A new study has revealed political and societal divisions in countries across Europe as a result of the pandemic, with people in Austria experiencing a significant perceived loss of freedom.
The report, titled Europe’s invisible rifts: How Covid-19 polarises European politics, shows 42 percent of people in Austria don’t feel free to organise their daily lives in the way they want to due to the pandemic.
This was followed by 42 percent saying they feel “partly free” and 15 percent saying they feel “free”.
Two years ago, 78 percent of people in Austria said they felt free, which means Austria has experienced the greatest change in perceived freedom out of the 12 EU countries surveyed.
Only in Germany was the loss of perceived freedom more acutely felt with 49 percent saying they don’t feel free.
The next highest result was in France with 26 percent of people acknowledging a loss of freedom.
The ECFR looked at data from 12 EU member countries, which was then divided into four regions: North (Sweden, Denmark), West (Austria, France, Germany, Netherlands), East (Poland, Hungary, Bulgaria) and South (Italy, Portugal, Spain).
In the east and south, many people reported that Covid-19 has had a serious impact on their lives.

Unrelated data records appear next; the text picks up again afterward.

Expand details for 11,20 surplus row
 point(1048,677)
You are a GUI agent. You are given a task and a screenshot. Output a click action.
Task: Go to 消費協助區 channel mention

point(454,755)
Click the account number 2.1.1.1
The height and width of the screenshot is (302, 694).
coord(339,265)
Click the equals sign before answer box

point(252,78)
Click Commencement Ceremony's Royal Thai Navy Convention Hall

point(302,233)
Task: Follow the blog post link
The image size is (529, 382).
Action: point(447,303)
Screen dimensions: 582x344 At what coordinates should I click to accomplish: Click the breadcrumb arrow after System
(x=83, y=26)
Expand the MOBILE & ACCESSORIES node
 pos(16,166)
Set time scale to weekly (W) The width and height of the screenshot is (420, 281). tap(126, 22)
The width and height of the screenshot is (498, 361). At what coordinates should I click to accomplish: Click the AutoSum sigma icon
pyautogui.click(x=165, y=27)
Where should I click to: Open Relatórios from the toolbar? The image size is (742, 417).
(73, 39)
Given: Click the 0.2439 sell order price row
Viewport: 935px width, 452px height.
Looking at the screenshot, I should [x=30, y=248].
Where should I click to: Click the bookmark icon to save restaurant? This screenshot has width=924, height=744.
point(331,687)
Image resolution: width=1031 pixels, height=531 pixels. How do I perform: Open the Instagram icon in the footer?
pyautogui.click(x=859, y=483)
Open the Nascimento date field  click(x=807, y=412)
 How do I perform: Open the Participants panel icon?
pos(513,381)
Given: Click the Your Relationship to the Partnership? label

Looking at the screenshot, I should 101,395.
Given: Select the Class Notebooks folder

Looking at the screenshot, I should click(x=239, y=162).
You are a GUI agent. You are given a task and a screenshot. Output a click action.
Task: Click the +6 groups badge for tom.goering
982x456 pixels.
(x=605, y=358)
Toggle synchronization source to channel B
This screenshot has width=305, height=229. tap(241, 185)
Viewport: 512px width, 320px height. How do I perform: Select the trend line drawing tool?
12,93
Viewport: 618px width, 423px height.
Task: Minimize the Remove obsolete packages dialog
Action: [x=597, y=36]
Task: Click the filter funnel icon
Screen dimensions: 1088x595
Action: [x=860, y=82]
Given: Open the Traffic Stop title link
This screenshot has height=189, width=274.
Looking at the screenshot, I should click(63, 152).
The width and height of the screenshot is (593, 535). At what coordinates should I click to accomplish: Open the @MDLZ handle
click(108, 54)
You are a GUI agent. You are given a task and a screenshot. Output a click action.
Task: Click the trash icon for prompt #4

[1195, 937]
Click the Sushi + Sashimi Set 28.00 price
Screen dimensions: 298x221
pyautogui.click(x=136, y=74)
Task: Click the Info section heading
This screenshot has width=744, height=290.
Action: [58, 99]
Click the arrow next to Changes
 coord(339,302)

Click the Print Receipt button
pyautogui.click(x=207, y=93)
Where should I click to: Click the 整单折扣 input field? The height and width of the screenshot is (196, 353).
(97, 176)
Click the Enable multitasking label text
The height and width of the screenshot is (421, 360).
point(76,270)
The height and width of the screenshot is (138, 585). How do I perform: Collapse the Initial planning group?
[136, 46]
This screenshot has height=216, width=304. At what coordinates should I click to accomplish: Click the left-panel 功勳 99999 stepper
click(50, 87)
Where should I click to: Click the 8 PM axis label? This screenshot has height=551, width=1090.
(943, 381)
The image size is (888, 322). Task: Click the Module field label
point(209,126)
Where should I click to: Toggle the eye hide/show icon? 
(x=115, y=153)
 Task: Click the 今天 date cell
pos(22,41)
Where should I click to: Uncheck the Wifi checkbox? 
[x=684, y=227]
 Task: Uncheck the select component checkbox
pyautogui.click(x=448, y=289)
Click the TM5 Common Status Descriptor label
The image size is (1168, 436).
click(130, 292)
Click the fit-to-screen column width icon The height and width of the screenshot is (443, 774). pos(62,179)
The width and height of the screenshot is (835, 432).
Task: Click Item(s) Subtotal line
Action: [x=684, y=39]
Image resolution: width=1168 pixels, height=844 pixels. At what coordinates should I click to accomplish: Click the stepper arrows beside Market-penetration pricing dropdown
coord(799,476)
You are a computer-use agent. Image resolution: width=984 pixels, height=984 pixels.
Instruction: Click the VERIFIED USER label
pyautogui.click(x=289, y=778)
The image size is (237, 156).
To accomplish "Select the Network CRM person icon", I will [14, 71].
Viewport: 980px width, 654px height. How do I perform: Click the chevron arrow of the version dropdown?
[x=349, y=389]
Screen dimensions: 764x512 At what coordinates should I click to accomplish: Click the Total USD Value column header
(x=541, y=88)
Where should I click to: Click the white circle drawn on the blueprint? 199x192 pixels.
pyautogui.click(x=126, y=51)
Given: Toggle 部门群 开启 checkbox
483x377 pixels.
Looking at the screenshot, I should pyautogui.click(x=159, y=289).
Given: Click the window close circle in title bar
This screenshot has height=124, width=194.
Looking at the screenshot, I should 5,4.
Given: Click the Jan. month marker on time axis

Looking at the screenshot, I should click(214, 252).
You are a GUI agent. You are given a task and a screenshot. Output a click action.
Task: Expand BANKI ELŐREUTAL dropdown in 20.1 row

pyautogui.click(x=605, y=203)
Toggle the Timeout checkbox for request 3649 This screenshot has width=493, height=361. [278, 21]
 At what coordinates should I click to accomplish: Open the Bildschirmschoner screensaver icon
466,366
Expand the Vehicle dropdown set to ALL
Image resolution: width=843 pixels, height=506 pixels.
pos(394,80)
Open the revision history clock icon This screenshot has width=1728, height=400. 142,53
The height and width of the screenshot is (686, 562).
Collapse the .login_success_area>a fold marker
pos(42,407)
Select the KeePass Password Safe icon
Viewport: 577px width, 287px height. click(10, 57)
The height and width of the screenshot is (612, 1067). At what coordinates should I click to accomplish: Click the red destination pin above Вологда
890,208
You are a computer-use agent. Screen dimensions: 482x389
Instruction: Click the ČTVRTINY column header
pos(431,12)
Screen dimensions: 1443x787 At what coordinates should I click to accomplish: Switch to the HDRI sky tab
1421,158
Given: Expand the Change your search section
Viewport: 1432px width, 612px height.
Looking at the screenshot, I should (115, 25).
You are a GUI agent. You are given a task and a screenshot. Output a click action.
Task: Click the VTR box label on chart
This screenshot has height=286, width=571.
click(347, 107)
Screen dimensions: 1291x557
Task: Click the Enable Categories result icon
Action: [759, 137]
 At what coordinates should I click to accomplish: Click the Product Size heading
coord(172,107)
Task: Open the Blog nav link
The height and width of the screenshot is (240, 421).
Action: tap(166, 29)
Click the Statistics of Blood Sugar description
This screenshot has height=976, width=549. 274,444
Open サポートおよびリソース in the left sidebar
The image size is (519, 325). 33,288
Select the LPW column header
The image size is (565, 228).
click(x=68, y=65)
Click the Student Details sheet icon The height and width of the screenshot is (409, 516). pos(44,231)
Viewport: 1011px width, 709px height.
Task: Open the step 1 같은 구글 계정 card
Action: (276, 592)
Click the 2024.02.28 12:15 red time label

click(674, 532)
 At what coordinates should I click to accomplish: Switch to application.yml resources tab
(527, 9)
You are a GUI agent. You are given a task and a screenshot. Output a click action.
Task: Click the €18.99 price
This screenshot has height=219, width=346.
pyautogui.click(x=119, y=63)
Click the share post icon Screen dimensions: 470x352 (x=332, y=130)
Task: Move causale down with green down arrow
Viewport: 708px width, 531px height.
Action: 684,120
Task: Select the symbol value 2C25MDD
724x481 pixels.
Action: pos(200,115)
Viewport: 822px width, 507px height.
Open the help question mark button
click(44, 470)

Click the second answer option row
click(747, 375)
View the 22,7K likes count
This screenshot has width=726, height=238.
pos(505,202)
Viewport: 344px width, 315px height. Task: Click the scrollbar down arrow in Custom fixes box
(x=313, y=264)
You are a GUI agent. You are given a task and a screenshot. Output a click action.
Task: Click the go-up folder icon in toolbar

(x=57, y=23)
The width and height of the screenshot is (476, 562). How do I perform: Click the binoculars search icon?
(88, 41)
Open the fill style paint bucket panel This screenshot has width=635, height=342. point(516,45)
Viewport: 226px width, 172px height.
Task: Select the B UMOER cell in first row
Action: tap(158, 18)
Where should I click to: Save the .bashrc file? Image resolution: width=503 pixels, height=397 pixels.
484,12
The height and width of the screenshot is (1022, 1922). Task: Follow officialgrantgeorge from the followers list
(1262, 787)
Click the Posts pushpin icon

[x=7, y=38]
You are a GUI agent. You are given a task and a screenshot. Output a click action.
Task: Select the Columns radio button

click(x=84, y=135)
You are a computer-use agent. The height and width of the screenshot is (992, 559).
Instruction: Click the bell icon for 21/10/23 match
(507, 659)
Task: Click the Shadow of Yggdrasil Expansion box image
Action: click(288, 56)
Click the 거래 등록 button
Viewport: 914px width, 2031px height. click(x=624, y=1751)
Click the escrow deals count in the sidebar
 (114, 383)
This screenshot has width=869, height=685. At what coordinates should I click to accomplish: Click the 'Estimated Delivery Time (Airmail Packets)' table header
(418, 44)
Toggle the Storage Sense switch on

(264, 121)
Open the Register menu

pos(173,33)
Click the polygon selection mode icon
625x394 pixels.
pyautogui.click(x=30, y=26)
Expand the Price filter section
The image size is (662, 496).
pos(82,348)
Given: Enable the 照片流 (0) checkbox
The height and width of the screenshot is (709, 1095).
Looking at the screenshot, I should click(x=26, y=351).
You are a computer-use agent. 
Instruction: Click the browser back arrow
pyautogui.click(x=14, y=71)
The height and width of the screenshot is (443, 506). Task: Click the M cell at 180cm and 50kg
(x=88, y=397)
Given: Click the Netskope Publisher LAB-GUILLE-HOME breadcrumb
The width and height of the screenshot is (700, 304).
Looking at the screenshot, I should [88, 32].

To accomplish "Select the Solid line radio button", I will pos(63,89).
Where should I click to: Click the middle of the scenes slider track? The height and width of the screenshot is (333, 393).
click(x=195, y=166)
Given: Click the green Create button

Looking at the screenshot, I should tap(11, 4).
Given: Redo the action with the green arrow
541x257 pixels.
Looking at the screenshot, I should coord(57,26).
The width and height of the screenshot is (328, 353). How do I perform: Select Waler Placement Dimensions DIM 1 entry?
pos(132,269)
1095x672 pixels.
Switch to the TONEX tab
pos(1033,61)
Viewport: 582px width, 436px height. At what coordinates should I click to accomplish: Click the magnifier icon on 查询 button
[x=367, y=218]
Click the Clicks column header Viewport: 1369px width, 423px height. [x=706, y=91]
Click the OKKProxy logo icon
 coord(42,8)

Whereas, in the west and north, many people described the pandemic as like a “gruesome spectator sport”.
What about the rest of Europe?
According to the ECFR survey, 22 percent of people across Europe feel their freedom has been affected as a result of the pandemic and the associated restrictions.
But the authors of the report, Ivan Krastev and Mark Leonard, also discovered that Europe has become divided, like during the Euro and refugee crises.
Who has been hit hardest?
The report shows that people who have suffered financially are more likely to say restrictions have been too severe and are sceptical of governments.
Additionally, Krastev and Leonard described the intergenerational gap in European society as “worrying”, with older generations less impacted by the pandemic than younger generations.
Almost two thirds (64 percent) of respondents over 60 say they have not experienced any personal disadvantages from the pandemic.
However, only 43 percent of people under the age of 30 say they have not been personally disadvantaged. Instead, they believe they are bearing the brunt of the aftermath of the crisis, especially young people in the south and east of Europe.
The report states: “Across Europe, governments were right to focus on saving the lives of the oldest, but the time has come to focus on the problems of the young.”
The authors warn the pandemic could have “profound effects” on the EU, especially on projects such as freedom of movement, the pan-European economic recovery plan and the EU’s relations with the rest of the world.
Krastev and Leonard say social tensions are already appearing in some countries and the divisions could lead to a “deep divide” that results in the emergence of a new political age in Europe.